Growing up, when your birthday rolled around and grandpa handed you a card stuffed with this year's crisp, cool Treasury Bond, you were probably bummed — but doing an important civic duty.
Those little slips of paper literally keep the government running. Turns out that when the government "borrows" money, adding to that ever-climbing debt clock, it actually begins by issuing debt.
These are the basics. Let's say the feds collect $100 of tax money, but they spend $150. This difference is called "the deficit."
To close the gap, the Treasury Department allows investors to chip in and fund the government. They do this through selling Treasury bills, notes and bonds.

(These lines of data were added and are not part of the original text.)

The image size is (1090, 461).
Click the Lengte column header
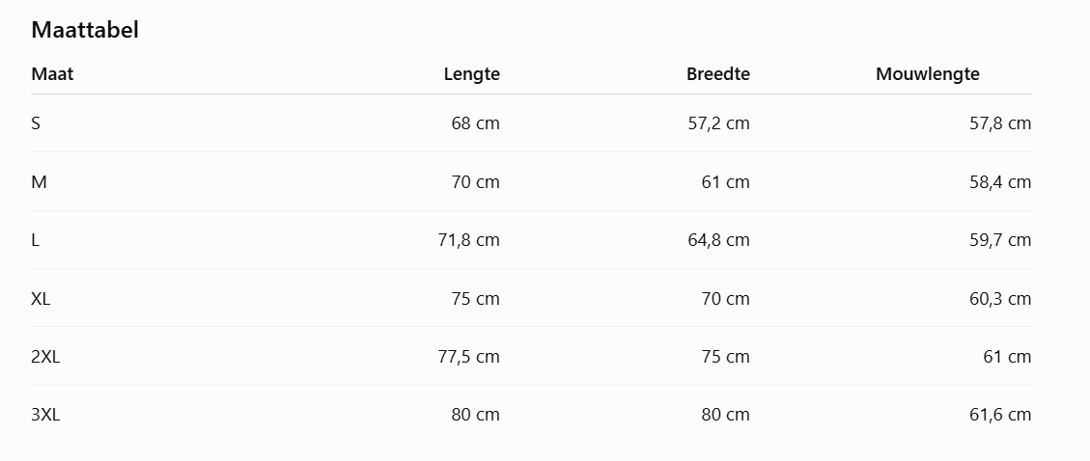[472, 74]
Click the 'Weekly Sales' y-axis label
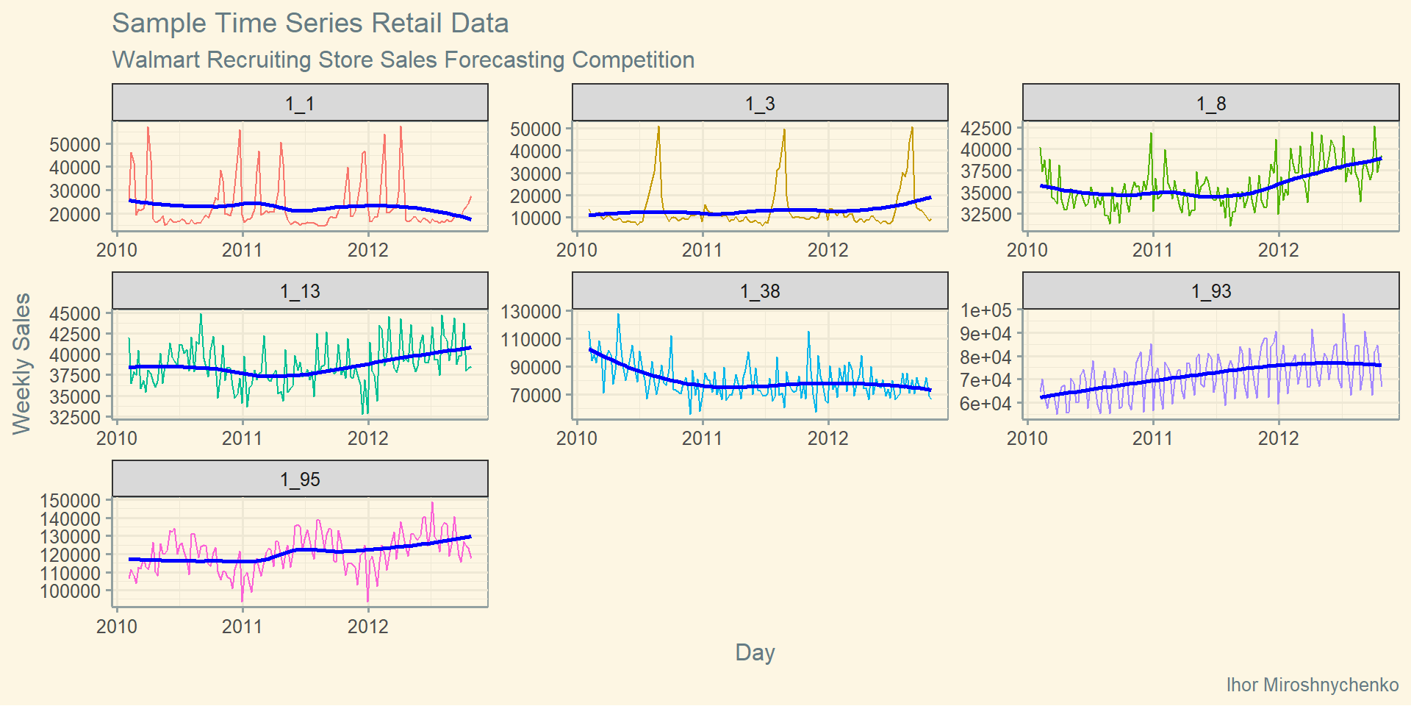Image resolution: width=1411 pixels, height=706 pixels. point(22,364)
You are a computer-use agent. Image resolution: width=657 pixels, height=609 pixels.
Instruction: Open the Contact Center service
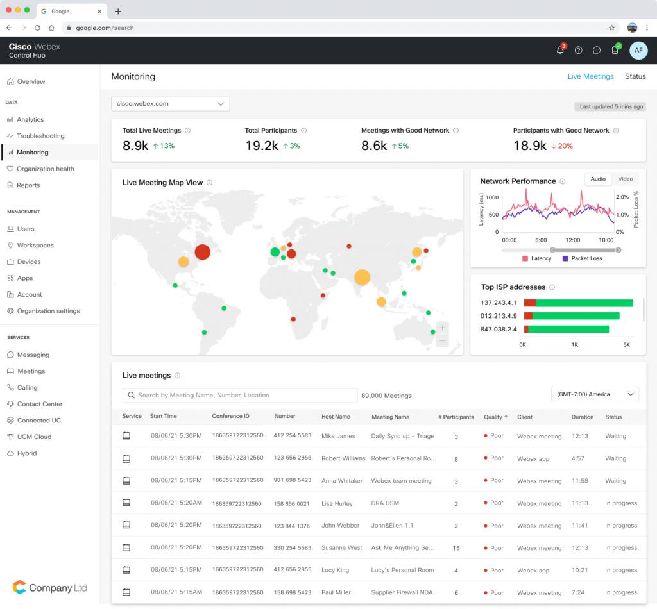tap(38, 404)
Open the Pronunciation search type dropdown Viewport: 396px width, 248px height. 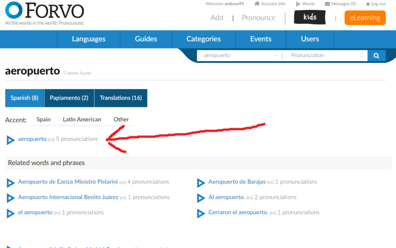point(327,55)

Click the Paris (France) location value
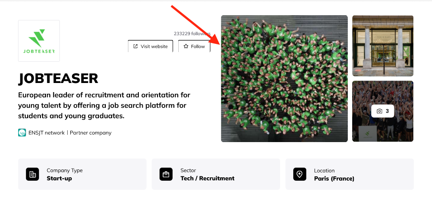[x=334, y=178]
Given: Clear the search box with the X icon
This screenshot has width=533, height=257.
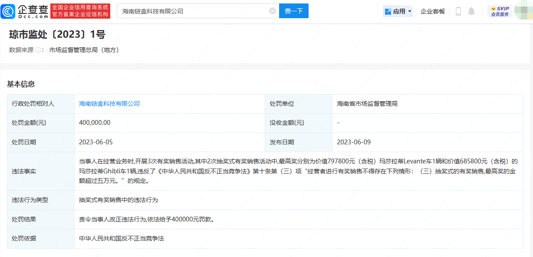Looking at the screenshot, I should coord(273,11).
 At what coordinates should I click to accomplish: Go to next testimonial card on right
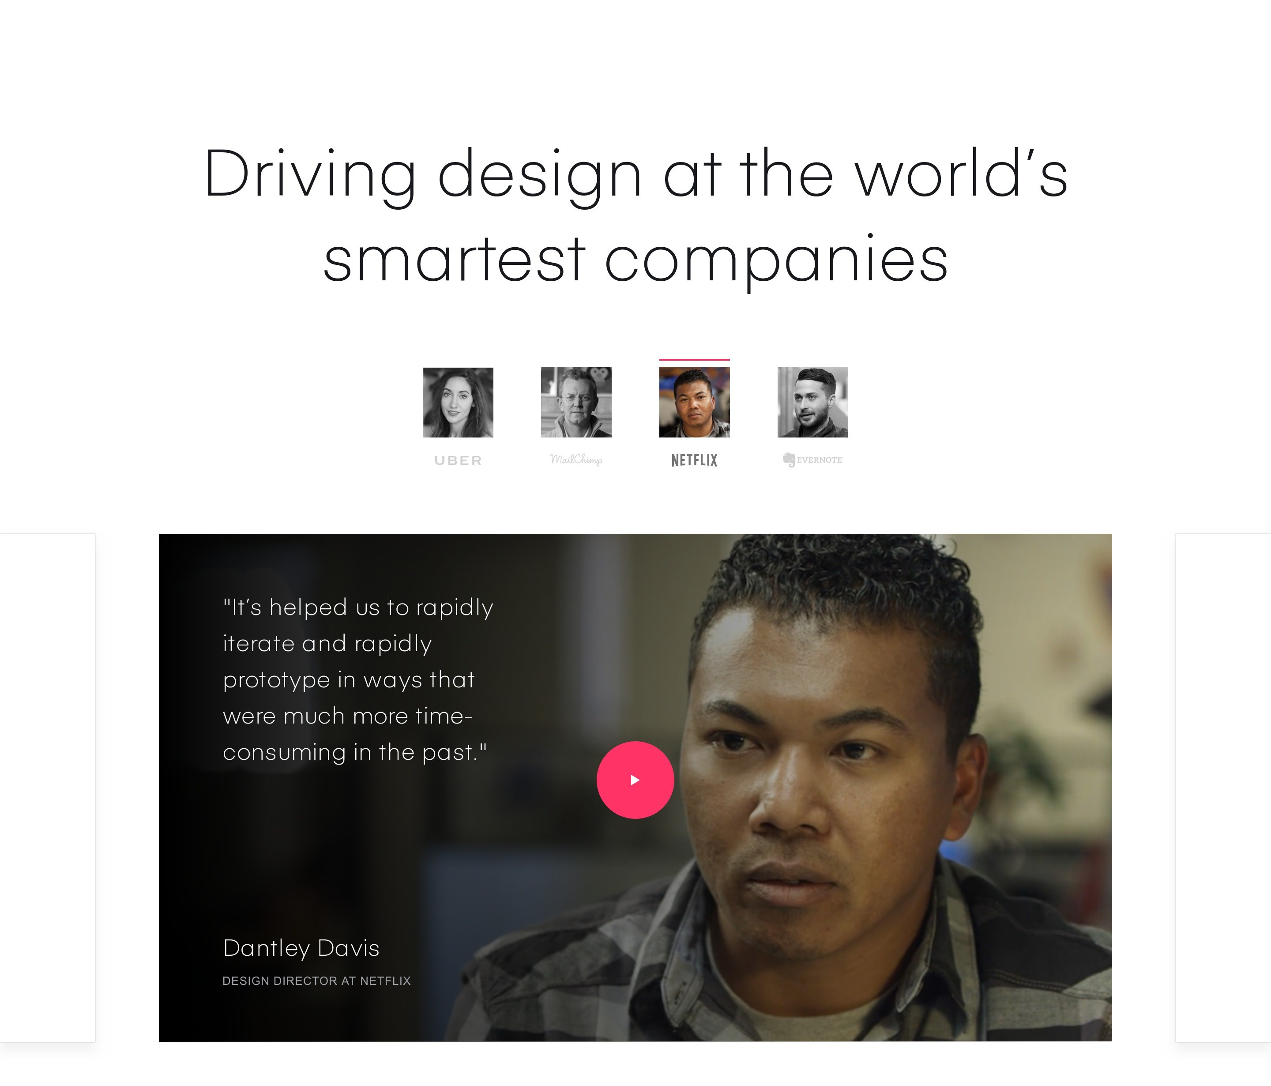click(1223, 787)

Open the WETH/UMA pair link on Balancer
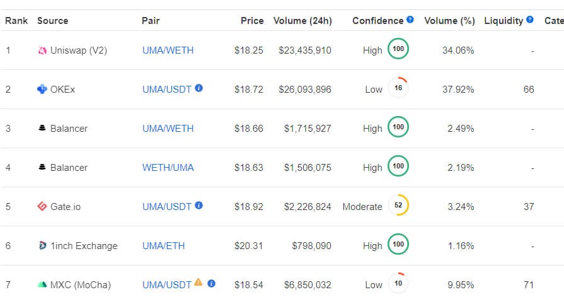(168, 167)

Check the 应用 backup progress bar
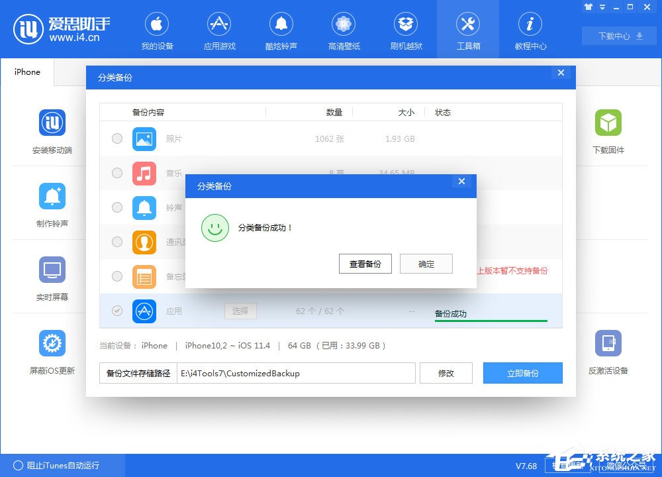coord(490,320)
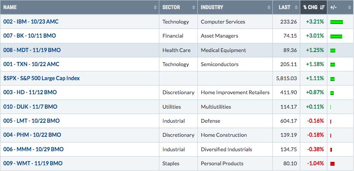Open the 005 - LMT - 10/22 BMO link
Screen dimensions: 354x171
[x=31, y=121]
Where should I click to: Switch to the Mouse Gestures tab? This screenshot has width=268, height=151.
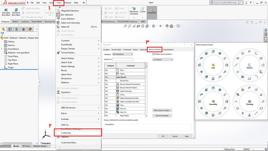(155, 50)
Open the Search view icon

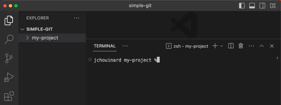(9, 39)
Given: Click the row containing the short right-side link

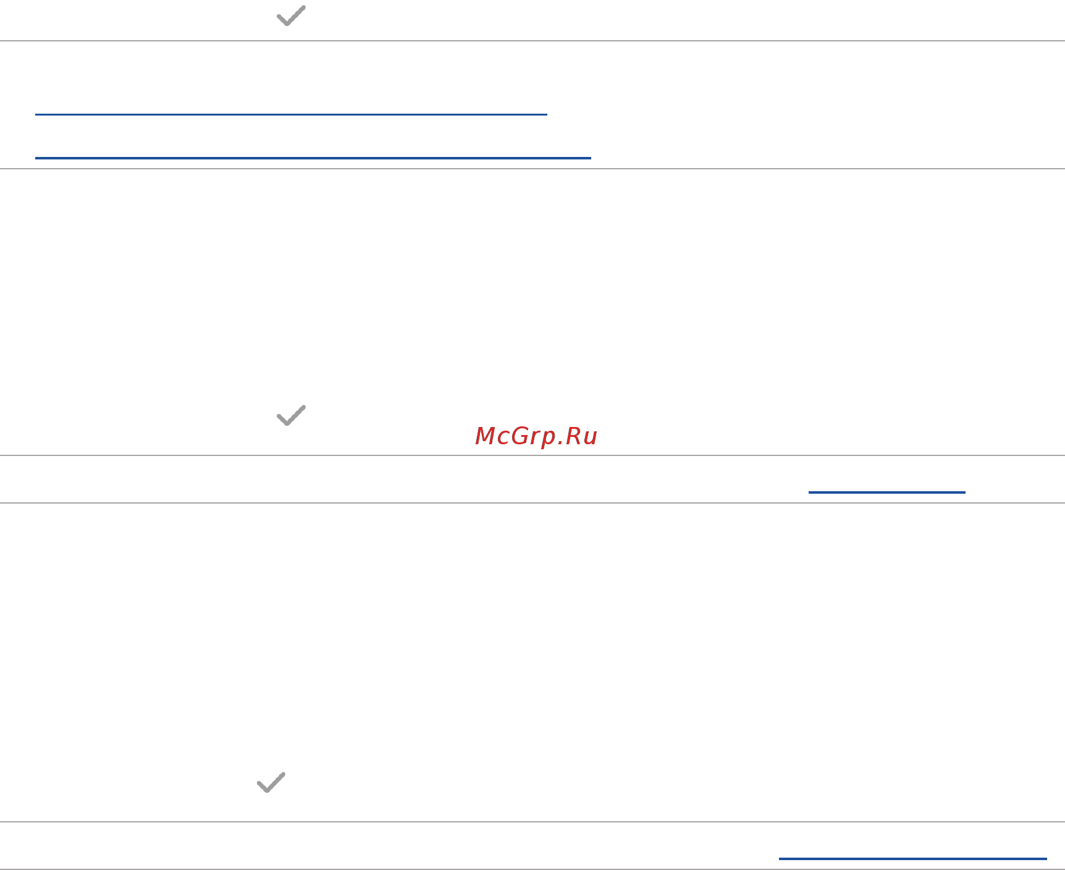Looking at the screenshot, I should (x=533, y=479).
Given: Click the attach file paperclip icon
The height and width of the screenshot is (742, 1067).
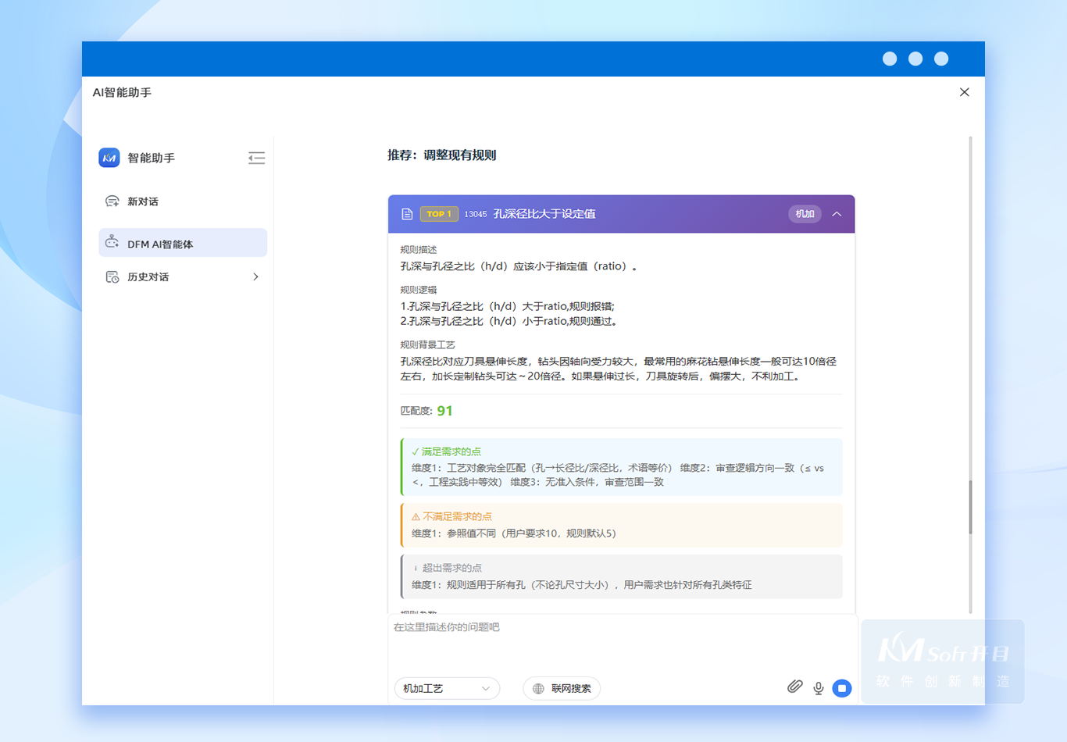Looking at the screenshot, I should [x=794, y=687].
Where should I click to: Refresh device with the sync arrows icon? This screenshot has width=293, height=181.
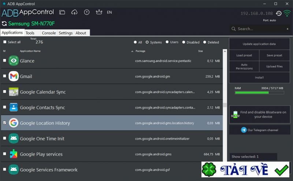click(4, 23)
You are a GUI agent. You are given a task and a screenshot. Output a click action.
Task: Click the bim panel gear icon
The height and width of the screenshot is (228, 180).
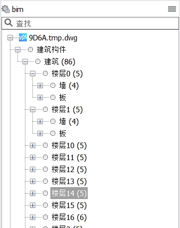point(5,9)
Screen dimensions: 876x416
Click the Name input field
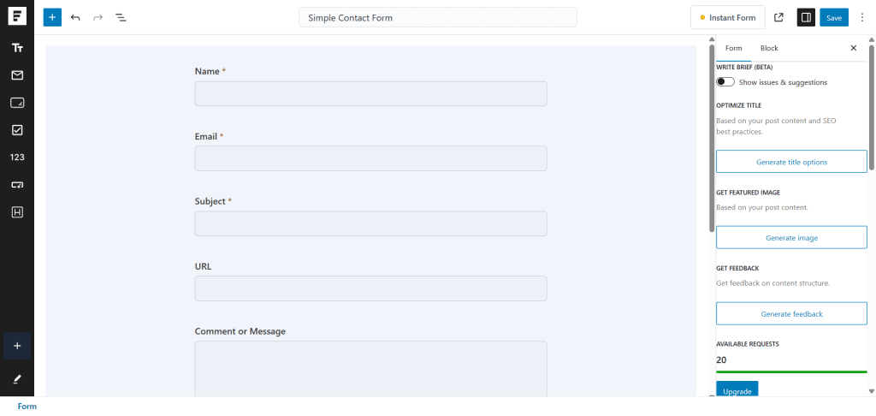click(x=370, y=94)
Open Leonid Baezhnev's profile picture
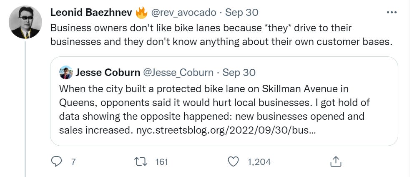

Treasury bills are paid back with pretty low interest within a year. Notes mature, meaning they're ready for repayment anywhere between two and 10 years. And your grandpa's favorite, bonds, have the highest yield, taking 30 years to ripen. The money collected through this route is the national debt.
Through decades of overspending, the debt level has climbed like crazy. In 1950, it was $250 billion. In 1970, $370 billion.
Then, it was like Mario hitting a speed strip when Reagan took office, and then everyone who succeeded him. We hit a trillion dollars in 1982, $5 trillion in 1996.
Today? $20,493,401,574,964. Twenty trillion dollars and counting.
If you broke that down by citizen, the National Debt Clock says we'd each owe $63,222. And don't forget, taxpayers owe interest on all those loans, meaning $5,848 spent on interest per second.
As for who owns the debt, it's pretty diverse. The Treasury says that federal agencies with leftover money, individuals, businesses and foreign countries can all buy bills, notes and bonds as they please.
The Balance has the breakdown: Government agencies hold 30 percent of the national debt. The public owns the other 70 percent. Foreign governments and investors hold nearly half of the 70 percent owned by the public.
Based on the Treasury's official numbers, China is the biggest lender, holding almost 20 percent of the foreign debt, followed by Japan and then a host of other nations.